English Assignment
1
Argument Research Essay Proposal
Sally Student
English 147
Professor McAmazing
December 25, 2020
Argument Research Essay Proposal
Narrowed Topic:
Mandatory personal finance education for children in K-12
Research Question:
At what ages are kids most likely to embrace and benefit from personal finance
education?
Tentative Claim/Thesis (Situated in a Valid Debate):
While requiring personal finance education for children and teens would admittedly
create costs and would indeed necessitate the difficult process of making core
curriculum changes, the value of mandatory personal finance education needs to be
fully recognized and acted upon with urgency.
Rationale and Research Plan – Background, Overview, Approach, Research Plan,
and Possible Complications:
Background and Overview:
The American approach to personal finance education for children has
traditionally been that parents either do or do not teach their children about money and
model good financial behavior. Those raised in well-managed households or in
households grounded in financial savviness (parents running a business, for example),
have always had more tools to succeed financially as young adults and a better chance at
not ruining their financial futures in those early adult years, as so many others do. This
is a key point in which to ground my argument because financial failure is largely
cyclical. Parents who were raised without those models and without money lessons in
the home will not recognize finance education as a part of parenting their own children.
Because of this, millions begin (and often continue) their adult lives disadvantaged
without truly understanding why.
So, I would like to look very closely at how crippling an absence of personal
finance education truly is for children in K-12 grades. I would also like to get more
granular by pinpointing specific ages at which kids are most likely to find this education
relevant and at which they are developmentally most able to not just learn about personal
finance, but also to grasp the relevance and applicability. I wish to help people understand
that a lack of education is a major reason behind many financial missteps, that these
missteps do make or break adults’ chances for success, and that we therefore must value
this type of education as much as we do other types, like math, sciences, physical
education, and the humanities.
As I begin thinking about practical approaches to a strong and effective argument
research essay on this topic, my thoughts for research turn to what I do and do not know.
I hear people around me discuss this topic and note a need for it, so I want to see how
what I hear anecdotally transfers to what is actually happening (and not). I also can
anticipate opposing viewpoints, like costs for mandatory personal finance education vs.
the need for it not balancing in the minds of some. I know that people in charge of policy
changes may be successful people with good personal finance skills and therefore may
have to be convinced that financial know-how is a privilege, not a given. If I can discover
whether my initial guesses are on-target in those areas, I will be much more effective.

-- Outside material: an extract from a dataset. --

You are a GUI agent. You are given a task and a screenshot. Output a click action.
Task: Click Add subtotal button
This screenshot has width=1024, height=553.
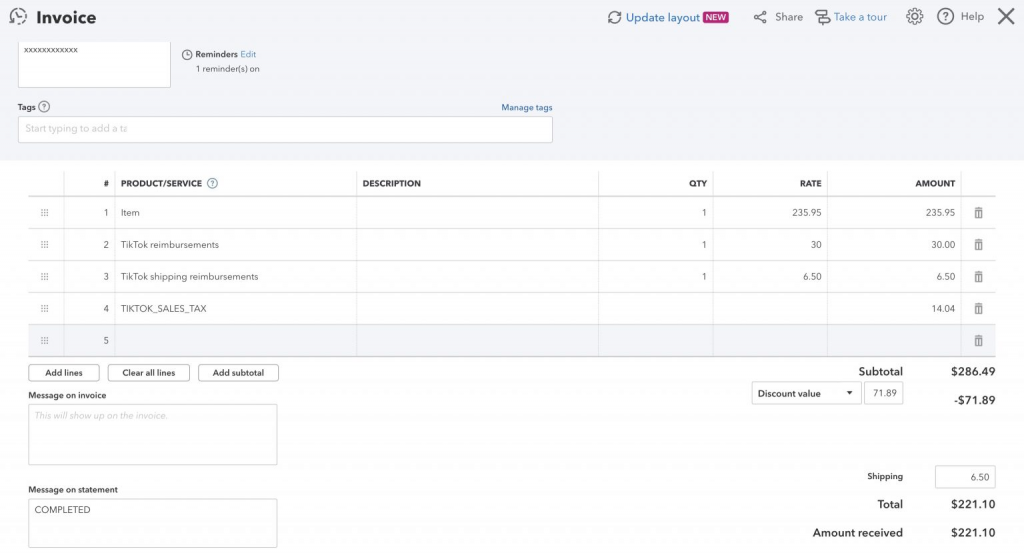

Then, because I want to study key target ages for financial education, I will need to
discover what experts say about child and teen development, psychology, and readiness
to learn.
Because I am early in this process and am staying open to discovery, I can only
make intelligent guesses about possible complications I might face with this project. One
of the unknowns, for example, is what we already have in place now for personal finance
education in K-12. I need to understand, too, how and at what level education policy
changes like this happen. I don’t want to write about something that sounds great in
theory, but that is absolutely impossible to achieve. So, while I may need to adjust my
approach based on these possible complications, my hope is that I can find a way to fit
my ideas and arguments into a framework that is doable. I will remain open to shifting
focus should that need arise.
Initial Source Collection Table: Supporting and Opposing
Supporting Viewpoint Source:
Your Position:
Because so many children and teens are
raised without personal finance education in
the home, and because that gap sets millions
of young adults up for failure, the need for
personal finance education in schools is
urgent.
One supporting point, then, will involve
proving that required personal finance
education does reduce potentially disastrous
behavior, like taking out payday loans.
Opposing Viewpoint Source:
Possible Opposing Viewpoints:
I have found that even very recent studies
sometimes reject economic inequality as a reason
for needing mandatory personal finance education.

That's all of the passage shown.